▶ **TESTO DI PARTENZA**
------------

Blanco è un diamante grezzo

Diciotto anni, Blanco ha solo diciotto anni. Eppure, nonostante la giovane età, ha appena pubblicato il suo primo disco ufficiale “Blue Celeste”, vanta un contratto con Universal, dodici dischi di platino, collaborazioni con artisti del calibro di Mace, Sfera Ebbasta e Madame, più di duecento milioni di ascolti e oltre quattro milioni e mezzo di ascoltatori mensili su Spotify. Ma ripeto, Blanco ha solo diciotto anni.

A quell’età Marracash scriveva sotto lo pseudonimo “Juza delle Nuvole”, ben undici anni prima dal suo primo album ufficiale, Guè Pequeno iniziava a scrivere le prime strofe con il compagno di classe Dargen D’Amico, Emis Killa vinceva il contest di freestyle “Tecniche Perfette” firmando il suo primo contratto discografico con Blocco Recordz: erano lontani dalle vette delle classifiche, lontani da quella severa e asfissiante critica che oggi un emergente deve affrontare. È vero si, erano altri tempi, tempi in cui l’hip hop ancora non dominava le charts italiane.

------------

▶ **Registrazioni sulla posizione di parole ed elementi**
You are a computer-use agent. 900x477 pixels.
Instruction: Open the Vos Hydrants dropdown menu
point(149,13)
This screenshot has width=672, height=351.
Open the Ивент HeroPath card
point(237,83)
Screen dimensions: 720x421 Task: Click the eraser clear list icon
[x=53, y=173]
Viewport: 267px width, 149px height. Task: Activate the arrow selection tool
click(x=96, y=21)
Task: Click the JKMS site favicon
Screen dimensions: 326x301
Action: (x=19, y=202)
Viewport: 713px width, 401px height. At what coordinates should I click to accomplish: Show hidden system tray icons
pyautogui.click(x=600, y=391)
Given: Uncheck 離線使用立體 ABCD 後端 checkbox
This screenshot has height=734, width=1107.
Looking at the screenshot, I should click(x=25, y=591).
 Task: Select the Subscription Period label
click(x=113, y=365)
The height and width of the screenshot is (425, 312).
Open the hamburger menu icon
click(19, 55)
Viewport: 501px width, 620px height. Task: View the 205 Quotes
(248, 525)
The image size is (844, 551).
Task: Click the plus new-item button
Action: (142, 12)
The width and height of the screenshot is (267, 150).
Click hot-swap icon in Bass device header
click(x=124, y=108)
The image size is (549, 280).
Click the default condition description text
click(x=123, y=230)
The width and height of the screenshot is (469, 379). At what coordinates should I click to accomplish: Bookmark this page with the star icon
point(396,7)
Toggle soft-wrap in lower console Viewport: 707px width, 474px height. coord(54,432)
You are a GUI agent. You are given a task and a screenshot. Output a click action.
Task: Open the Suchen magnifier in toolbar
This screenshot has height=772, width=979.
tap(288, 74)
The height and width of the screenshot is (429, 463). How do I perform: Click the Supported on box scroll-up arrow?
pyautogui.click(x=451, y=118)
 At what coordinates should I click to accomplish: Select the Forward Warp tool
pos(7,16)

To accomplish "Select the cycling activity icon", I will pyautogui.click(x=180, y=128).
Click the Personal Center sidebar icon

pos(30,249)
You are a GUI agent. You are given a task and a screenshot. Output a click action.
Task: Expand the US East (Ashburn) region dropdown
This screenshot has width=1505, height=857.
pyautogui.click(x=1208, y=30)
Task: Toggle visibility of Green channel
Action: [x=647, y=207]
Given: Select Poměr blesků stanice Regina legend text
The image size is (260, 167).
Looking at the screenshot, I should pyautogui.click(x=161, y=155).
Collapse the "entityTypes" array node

------------

▶ **RICHIESTA SCRITTA 1**
Con quali artisti, secondo il testo su Blanco, ha collaborato il cantante?
▶ **RICHIESTA SCRITTA 2**
Copia dal testo su Blanco la parte che si apre con le parole contenenti "Blanco è un" e si chiude con "ripeto, Blanco ha solo diciotto anni.".
Questo materiale è separato dal testo su Blanco.

▶ **RISPOSTA ATTESA 1**
Mace, Sfera Ebbasta e Madame.

▶ **RISPOSTA ATTESA 2**
Blanco è un diamante grezzo

Diciotto anni, Blanco ha solo diciotto anni. Eppure, nonostante la giovane età, ha appena pubblicato il suo primo disco ufficiale “Blue Celeste”, vanta un contratto con Universal, dodici dischi di platino, collaborazioni con artisti del calibro di Mace, Sfera Ebbasta e Madame, più di duecento milioni di ascolti e oltre quattro milioni e mezzo di ascoltatori mensili su Spotify. Ma ripeto, Blanco ha solo diciotto anni.